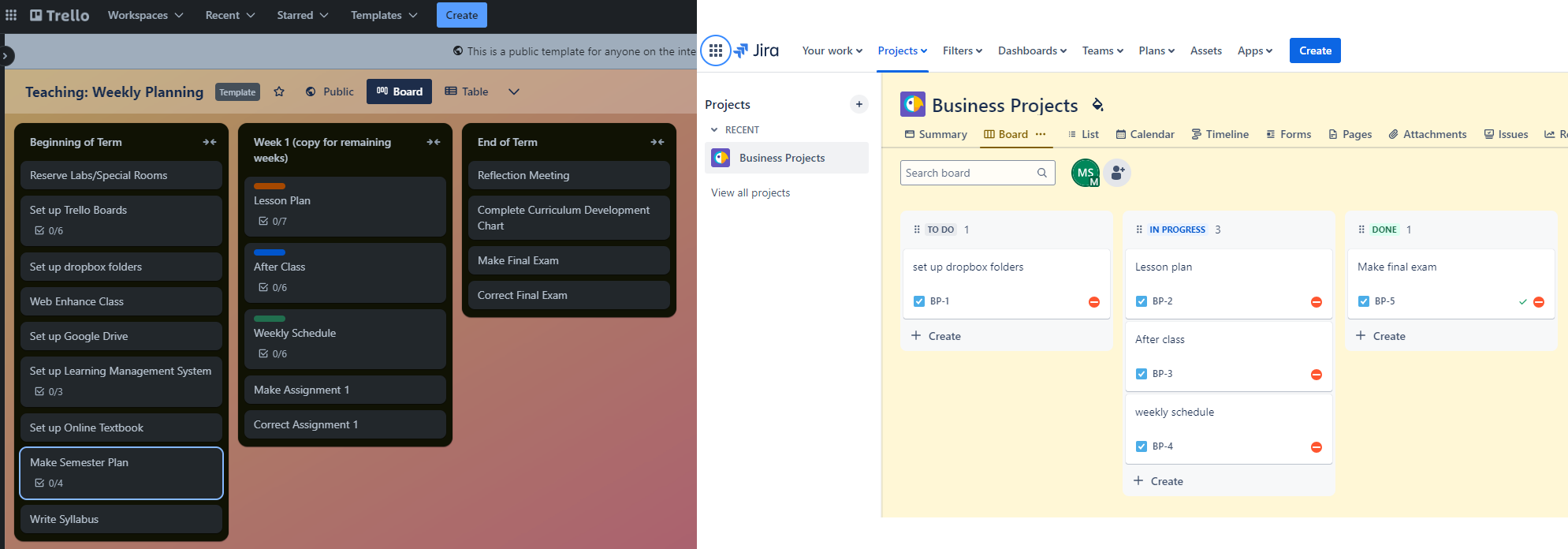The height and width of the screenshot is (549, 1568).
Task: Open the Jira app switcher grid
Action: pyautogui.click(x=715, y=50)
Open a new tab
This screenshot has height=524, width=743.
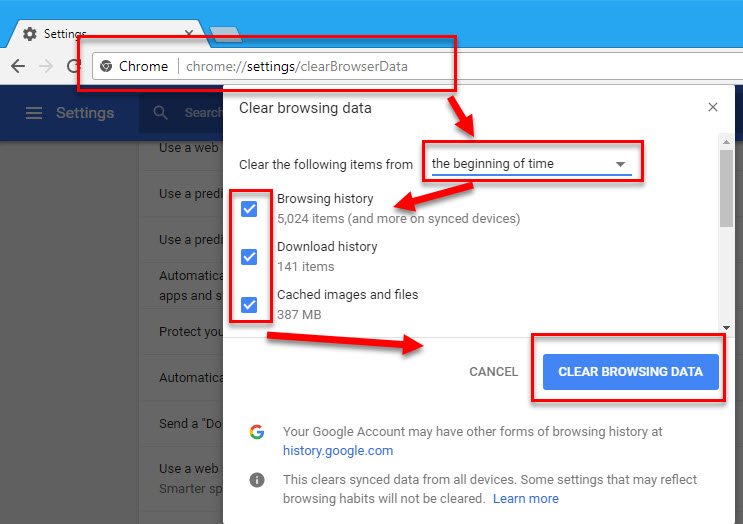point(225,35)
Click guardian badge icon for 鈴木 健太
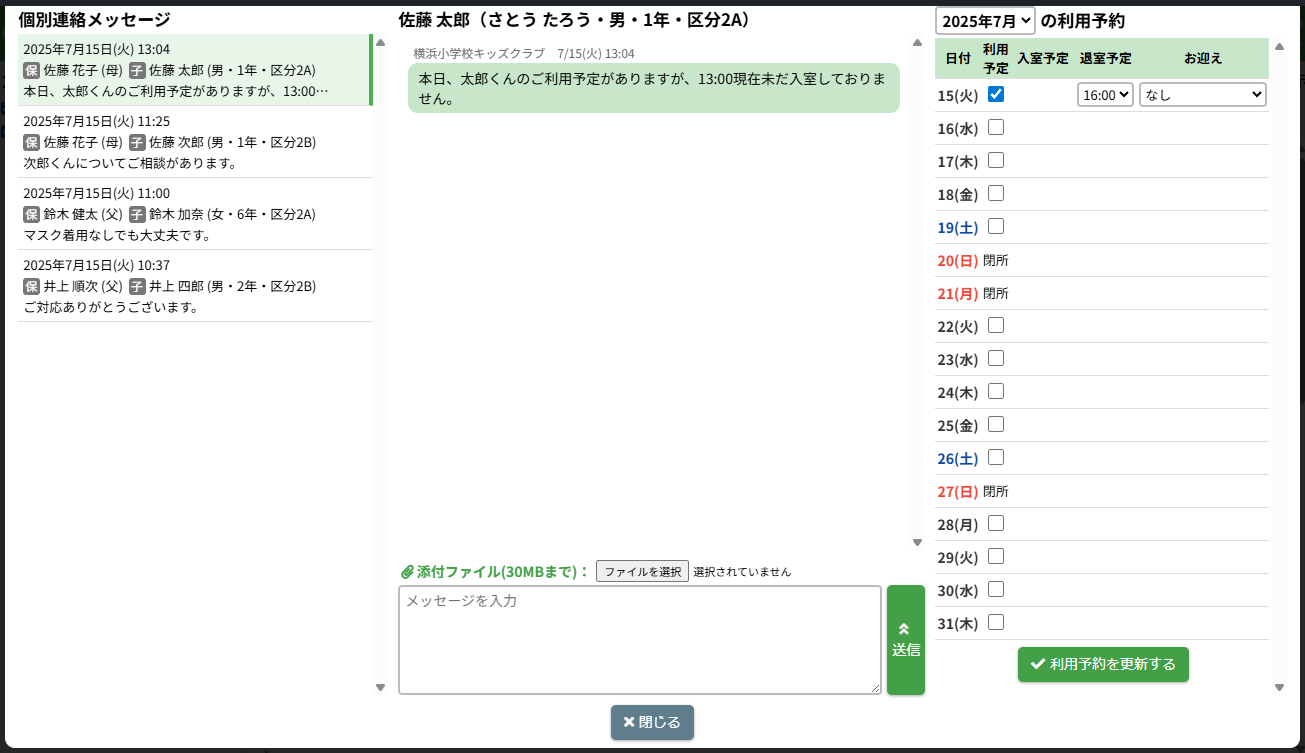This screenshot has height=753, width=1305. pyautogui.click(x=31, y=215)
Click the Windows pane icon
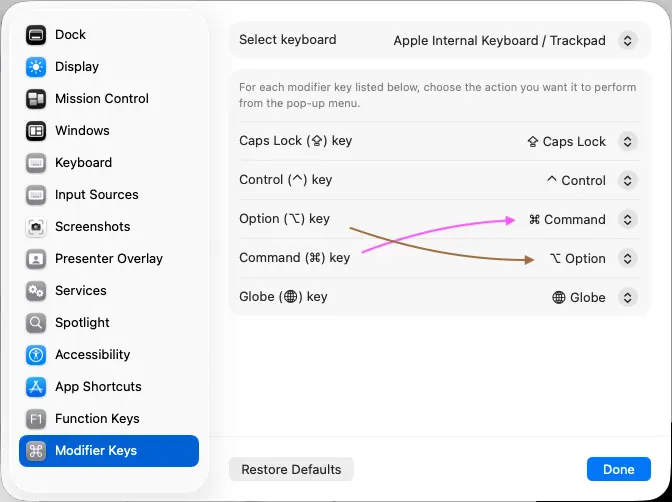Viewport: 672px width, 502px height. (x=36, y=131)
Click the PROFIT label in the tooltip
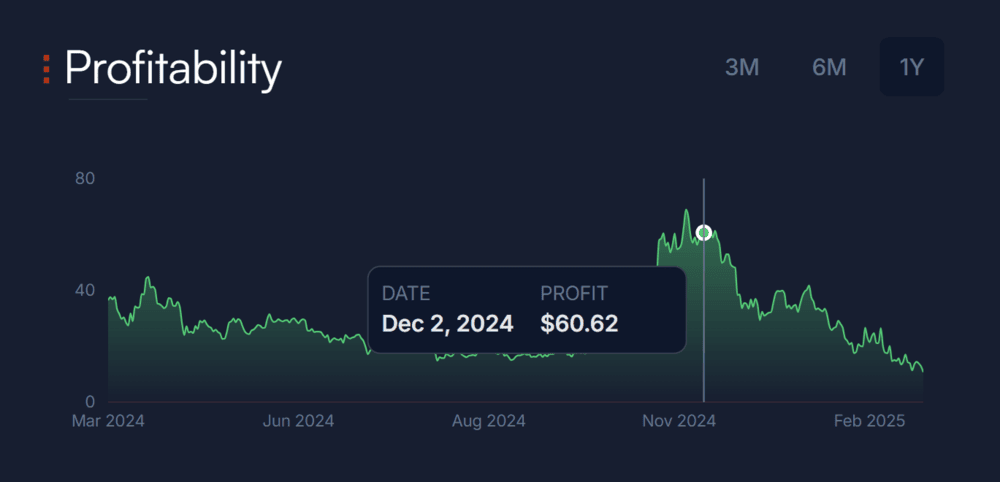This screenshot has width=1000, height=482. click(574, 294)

☆ ☆ ☆ ☆ ☆ ☆ ☆

AIM>
Copy out all of the lines above word for word, leaving out the pictures.

FULL OUTPUT>
The height and width of the screenshot is (549, 1568).
Task: Open the Jira app switcher grid
Action: pyautogui.click(x=715, y=50)
Open a new tab
This screenshot has height=524, width=743.
point(225,35)
Click guardian badge icon for 鈴木 健太
This screenshot has height=753, width=1305. pyautogui.click(x=31, y=215)
Click the Windows pane icon
Viewport: 672px width, 502px height. (x=36, y=131)
Click the PROFIT label in the tooltip
This screenshot has width=1000, height=482. click(574, 294)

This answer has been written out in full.